George Devol, robotic arm inventor, dies

George C. Devol, a self-taught tinkerer whose invention of the robotic arm revolutionized factories around the world, died of a heart ailment Aug. 11 at his home in Wilton, Conn. He was 99.

The robotic arm, which Devol dreamed up in the early 1950s, was originally called the "programmed article-handling device." It was a long name for a relatively simple and very smart machine that, in the coming decades, would become a fixture on modern assembly lines.

The Unimate, as the product became known, was designed to perform jobs that were dangerous or costly for human workers. Devol sold the first of his robotic arms in 1961 to a General Motors plant in Trenton, where it handled the hot metal used in die casting.

Early customers included Chrysler and Ford. Partly because of the influence of labor unions, which saw the robots as a threat to U.S. jobs, sales did not take off in the United States.

Devol's product was wildly successful in countries such as Japan, however, and in the late 1960s his company signed a deal with Kawasaki Heavy Industries. In 2006, the Institute of Electrical and Electronics Engineers estimated that there were more than 950,000 industrial robots in operation worldwide.
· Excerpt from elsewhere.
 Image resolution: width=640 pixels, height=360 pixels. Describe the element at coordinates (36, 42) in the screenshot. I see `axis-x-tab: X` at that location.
Many of them are direct or indirect descendants of Unimate, said Carlene Stephens, the curator of the robot collection at the Smithsonian Institution's National Museum of American History. In 2005, Popular Mechanics magazine named the robotic arm one of the top 50 inventions of the past 50 years, along with the jet airliner and the TV remote control. Devol was inducted into the National Inventors Hall of Fame this year.

Devol's business partner was engineer Joseph F. Engelberger. Together they formed the company Unimation in Danbury, Conn.

It was an odd couple: Engelberger had degrees from Columbia University; Devol hadn't graduated from high school. Engelberger was said to love science fiction; Devol had no special love for the genre, his daughter Christine Wardlow said. But like most odd couples, Engelberger and Devol had something important in common: They believed in the potential of robotics for the United States.

Devol's wife, the former Evelyn Jahelka, died in 2003. Besides his daughter, of Littleton, Colo., survivors include children George C. Devol III of New Canaan, Conn., Robert Devol of Wilton and Suzanne Judkins of Brookfield, Conn.; five grandchildren; and five great-grandchildren.